Building on this, Mumbua raised alarm about the potential for revenue authorities to use IMEI numbers to track individuals’ locations without prior consent, thereby violating their right to privacy. The Kenyan government has faced accusations in the past for collecting customer data from mobile network operators for surveillance purposes. During the peak of anti-government protests in Kenya in June over proposed tax increases, there were widespread concerns that some telecommunications companies were colluding with law enforcement to share customers’ location data in order to track and apprehend citizens, a move many viewed as an effort by the State to suppress dissent.

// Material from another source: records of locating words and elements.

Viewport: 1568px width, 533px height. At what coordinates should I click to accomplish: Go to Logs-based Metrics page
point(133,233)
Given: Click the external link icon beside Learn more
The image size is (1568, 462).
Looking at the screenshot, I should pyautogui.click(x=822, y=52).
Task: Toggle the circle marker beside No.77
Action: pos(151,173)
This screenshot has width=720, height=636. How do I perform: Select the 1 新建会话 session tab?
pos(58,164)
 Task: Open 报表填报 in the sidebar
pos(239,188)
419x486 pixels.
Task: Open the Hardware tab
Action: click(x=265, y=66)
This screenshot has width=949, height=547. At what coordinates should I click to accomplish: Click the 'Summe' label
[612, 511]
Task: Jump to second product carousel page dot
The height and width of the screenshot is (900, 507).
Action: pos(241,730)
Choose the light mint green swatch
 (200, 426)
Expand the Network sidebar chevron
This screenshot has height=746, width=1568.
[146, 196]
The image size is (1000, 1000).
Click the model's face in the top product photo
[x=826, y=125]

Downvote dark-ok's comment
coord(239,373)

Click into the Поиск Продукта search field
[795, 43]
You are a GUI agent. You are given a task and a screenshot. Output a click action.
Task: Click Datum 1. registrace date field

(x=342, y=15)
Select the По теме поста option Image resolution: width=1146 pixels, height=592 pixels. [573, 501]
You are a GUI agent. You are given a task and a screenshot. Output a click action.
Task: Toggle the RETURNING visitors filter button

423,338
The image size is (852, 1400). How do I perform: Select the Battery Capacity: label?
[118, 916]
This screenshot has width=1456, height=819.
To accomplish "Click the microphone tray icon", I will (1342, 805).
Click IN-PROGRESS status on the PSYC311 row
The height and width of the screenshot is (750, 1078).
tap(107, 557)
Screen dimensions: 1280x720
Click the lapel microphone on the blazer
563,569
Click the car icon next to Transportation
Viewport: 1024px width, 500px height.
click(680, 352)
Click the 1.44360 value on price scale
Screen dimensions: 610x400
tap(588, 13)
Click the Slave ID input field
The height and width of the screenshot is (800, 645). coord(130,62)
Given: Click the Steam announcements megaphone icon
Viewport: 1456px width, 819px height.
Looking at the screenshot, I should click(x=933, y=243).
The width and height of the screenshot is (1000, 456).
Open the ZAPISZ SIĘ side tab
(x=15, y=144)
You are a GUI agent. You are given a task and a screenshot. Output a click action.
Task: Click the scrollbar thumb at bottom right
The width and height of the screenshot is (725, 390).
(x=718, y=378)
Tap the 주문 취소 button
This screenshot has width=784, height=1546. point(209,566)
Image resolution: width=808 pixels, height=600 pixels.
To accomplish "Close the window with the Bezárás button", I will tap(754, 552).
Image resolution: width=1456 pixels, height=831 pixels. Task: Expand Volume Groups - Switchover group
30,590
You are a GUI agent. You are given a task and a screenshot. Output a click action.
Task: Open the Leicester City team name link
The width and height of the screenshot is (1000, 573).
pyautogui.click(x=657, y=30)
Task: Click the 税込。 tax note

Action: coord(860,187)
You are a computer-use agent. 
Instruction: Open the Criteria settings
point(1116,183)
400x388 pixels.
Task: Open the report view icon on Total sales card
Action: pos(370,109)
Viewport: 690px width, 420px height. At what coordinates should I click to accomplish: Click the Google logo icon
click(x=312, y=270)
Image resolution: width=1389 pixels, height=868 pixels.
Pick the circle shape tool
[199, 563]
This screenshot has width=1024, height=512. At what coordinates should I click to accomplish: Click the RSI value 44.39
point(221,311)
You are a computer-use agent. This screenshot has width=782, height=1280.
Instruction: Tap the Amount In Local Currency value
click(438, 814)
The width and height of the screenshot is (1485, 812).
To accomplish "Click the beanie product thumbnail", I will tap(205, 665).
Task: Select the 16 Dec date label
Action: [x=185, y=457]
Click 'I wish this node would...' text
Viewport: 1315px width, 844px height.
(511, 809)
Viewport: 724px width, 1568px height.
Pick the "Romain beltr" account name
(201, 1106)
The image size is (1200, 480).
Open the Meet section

“We must acknowledge the reality of the existing government,” states an expert in intellectual property and technology law. “It’s uncertain whether this information will be disseminated to other government agencies for various reasons.” Cybersecurity specialist Kamau adds, “The sharing of IMEI numbers should be restricted solely to network service providers. Does this imply that the KRA will now function as a network service provider?” He notes, however, that IMEI numbers could play a role in identifying both authentic and counterfeit products in the Kenyan marketplace, a concern the government has attempted to tackle through the contentious Device Management System (DMS).
Launched in 2016, the DMS enables the Communications Authority (CA) to access the unique identification number for every active mobile device in Kenya, allowing it to deny services to counterfeit devices. This initiative has faced pushback from local telecommunications companies and activists, who have raised alarms about potential surveillance and violations of privacy.
Activist Okiya Omtatah even filed a lawsuit against the CA, and in a 2017 ruling, the court deemed the DMS “a threat to subscriber privacy,” instructing the regulator to adopt less invasive measures. The legal dispute continued to the Court of Appeal and subsequently to the Supreme Court, culminating in April of last year when the Supreme Court authorized the CA to proceed with the DMS implementation.
MONITORING COMPLIANCE While it remains unclear whether the new guidelines issued by the communications regulator are directly associated with the DMS, the CA has now mandated that all local phone manufacturers report the IMEI numbers of every assembled device to the KRA, mirroring the requirements for all imported mobile phones intended for sale, testing, research, or any other purpose.
On the other hand, retailers and wholesalers are instructed to sell only devices that meet compliance standards. Meanwhile, network carriers are required to connect devices to their networks only after confirming their tax compliance status via a whitelist database of approved devices, provided by the KRA. According to the communications regulator, these new regulations will take effect for all devices imported or assembled in the country starting November 1, 2024. It was also noted that all existing devices on mobile networks as of October 31, 2024, will remain unaffected by these changes.